▸ **PROVIDED PASSAGE**
==========

Two weeks ago at New Hampshire, a suspension joint failed. Last week at Dover, an internal engine part gave out. And Sunday at Kansas Speedway, a fuel pressure problem sent Busch to a 28th-place finish, burying the Joe Gibbs Racing driver a distant 311 points behind Chase leader Jimmie Johnson. For the team that dominated the first two-thirds of the season, those eight race wins and 17 consecutive weeks leading the Sprint Cup points now seem a very long time ago.
"This is the first time," crew chief Steve Addington said of the latest issue to plague the No. 18 car. "There's a first time for everything the last three weeks."
It was one miserable moment in a miserable day in what's becoming a miserable Chase for the Gibbs organization, the class of the field for so much of this year, and now with its three drivers occupying the bottom three spots in the championship standings. The highest ranked is Denny Hamlin, and he's 243 points out. Sunday forced a re-examination of goals.
"A top-five in points," Hamlin said. "That's about all we can do."
And this from a guy who gained one spot in the standings, finishing 11th after wrestling with a poor-handling car. Teammate Tony Stewart was even less pleased after his 40th-place finish, the result of an incident with Red Bull driver Brian Vickers that damaged a front splitter and forced the No. 20 car to miss six laps for repairs. Stewart and Vickers went at it all day, their adjacent pit stalls serving as the flashpoint for three run-ins and plenty of ill will between the two teams.
But it was that kind of weekend. What's happened to Joe Gibbs Racing? Rick Hendrick, the owner of Johnson's car and a man who's been in a similar situation, believes misfortunate has just caught up with them. And it won't let go.
"They just had some really bad luck. I mean, you know, it's going to happen to some other folks. It could happen to us next week in Talladega. You're going to have mechanical failures. You just can't do anything about that. I think they just had a run of bad luck. They had a run of good luck for 26 races. So this thing isn't over. It's not just three or four guys that are going to decide it now. Mathematically, you have an accident at Talladega, it takes out five or six of the frontrunners, a couple bad weeks, they run good, anybody can still win this thing," Hendrick said.
"It's hard when you run good all year. We have done that. We have gone into the Chase, had bad luck, some of it self-inflicted, and then regrouped. You know, there's no way to explain how to do it other than the way they've done it all year. Just go back, work on what they've got, don't change anything, come back and they'll be good again. Tony was real good. Denny was good. I don't know about Kyle, I think he was pretty good in practice. Things just happen."

==========

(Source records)

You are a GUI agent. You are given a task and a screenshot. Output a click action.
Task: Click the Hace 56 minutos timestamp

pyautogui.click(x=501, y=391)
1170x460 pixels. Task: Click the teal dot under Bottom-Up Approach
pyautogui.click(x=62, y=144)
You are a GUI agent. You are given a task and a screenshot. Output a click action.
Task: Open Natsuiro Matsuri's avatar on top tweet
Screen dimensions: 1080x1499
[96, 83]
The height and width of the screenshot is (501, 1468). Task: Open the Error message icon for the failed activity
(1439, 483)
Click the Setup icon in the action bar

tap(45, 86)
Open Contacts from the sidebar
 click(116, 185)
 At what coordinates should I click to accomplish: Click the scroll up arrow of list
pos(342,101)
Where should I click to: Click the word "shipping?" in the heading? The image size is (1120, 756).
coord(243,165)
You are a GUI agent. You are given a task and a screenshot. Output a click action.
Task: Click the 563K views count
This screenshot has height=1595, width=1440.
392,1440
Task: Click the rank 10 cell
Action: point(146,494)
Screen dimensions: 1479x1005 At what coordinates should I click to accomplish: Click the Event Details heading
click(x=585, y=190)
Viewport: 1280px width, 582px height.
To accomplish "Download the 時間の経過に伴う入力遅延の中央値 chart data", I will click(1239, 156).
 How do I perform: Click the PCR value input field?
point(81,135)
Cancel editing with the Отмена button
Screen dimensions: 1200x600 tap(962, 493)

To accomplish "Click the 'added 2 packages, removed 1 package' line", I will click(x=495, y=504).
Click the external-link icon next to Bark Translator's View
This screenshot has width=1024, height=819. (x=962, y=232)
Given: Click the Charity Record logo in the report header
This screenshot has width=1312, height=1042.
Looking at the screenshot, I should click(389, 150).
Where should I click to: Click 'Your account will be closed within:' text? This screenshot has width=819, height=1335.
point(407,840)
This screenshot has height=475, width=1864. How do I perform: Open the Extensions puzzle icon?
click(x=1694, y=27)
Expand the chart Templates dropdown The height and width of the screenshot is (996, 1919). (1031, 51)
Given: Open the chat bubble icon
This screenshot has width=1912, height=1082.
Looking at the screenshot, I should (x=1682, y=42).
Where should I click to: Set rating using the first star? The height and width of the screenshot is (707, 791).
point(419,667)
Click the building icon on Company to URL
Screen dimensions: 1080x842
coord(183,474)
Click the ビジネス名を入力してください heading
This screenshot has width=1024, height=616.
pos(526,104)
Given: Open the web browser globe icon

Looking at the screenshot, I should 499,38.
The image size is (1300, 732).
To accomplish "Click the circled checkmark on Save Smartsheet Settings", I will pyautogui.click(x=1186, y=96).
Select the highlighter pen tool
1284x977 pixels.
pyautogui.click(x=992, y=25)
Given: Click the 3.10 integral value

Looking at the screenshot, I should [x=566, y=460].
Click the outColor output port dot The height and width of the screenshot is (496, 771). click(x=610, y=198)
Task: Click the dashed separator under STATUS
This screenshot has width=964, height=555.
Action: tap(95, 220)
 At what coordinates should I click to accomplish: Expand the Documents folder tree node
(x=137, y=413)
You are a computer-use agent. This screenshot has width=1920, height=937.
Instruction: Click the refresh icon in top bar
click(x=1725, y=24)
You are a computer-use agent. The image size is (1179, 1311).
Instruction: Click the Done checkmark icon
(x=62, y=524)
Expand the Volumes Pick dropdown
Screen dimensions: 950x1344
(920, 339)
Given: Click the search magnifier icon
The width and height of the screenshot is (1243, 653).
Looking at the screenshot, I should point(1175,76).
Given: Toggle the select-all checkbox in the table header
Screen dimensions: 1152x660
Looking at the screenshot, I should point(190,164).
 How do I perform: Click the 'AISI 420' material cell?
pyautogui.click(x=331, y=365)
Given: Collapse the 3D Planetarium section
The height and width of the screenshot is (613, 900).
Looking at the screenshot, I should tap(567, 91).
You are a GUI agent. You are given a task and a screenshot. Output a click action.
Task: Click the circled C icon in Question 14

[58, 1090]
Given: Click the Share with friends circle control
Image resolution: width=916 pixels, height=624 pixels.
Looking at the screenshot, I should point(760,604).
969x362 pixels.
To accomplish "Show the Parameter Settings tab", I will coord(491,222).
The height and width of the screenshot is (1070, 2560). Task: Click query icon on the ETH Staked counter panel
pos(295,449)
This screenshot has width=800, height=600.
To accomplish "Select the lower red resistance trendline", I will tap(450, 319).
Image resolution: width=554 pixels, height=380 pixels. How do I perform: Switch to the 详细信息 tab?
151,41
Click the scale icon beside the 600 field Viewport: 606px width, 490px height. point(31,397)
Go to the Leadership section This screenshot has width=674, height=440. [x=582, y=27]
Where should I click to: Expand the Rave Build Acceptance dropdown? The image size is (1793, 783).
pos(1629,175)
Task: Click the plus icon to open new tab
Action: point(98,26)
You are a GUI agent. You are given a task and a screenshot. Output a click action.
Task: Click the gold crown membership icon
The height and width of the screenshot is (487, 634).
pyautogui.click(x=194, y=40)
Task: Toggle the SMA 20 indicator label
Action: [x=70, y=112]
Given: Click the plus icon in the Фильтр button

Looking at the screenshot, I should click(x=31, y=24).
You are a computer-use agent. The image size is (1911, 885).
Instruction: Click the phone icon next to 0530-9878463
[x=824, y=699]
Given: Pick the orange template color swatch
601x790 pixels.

==========

Answer these from the article on Joe Gibbs Racing:
(a) In what place did Busch finish at Kansas Speedway?
(b) What car number did Tony Stewart drive?
(c) At which track does Hendrick say bad luck could strike his own team next week?
The items are separate from the text and stand on their own.

▸ **RESULT FOR THIS EXERCISE**
(a) 28th place
(b) No. 20
(c) Talladega